How to complete this task
The reply should hold only the lines below from the one with "Image resolution: width=1005" to the end, each copied exactly.

-=-=-=-=-

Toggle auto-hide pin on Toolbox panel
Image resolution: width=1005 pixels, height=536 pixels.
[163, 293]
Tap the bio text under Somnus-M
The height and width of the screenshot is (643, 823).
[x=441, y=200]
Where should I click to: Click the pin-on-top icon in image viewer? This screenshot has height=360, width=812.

-=-=-=-=-

Worked solution
Image resolution: width=1005 pixels, height=536 pixels.
[163, 293]
Tap the bio text under Somnus-M
The height and width of the screenshot is (643, 823).
[x=441, y=200]
Where should I click to: Click the pin-on-top icon in image viewer? This screenshot has height=360, width=812.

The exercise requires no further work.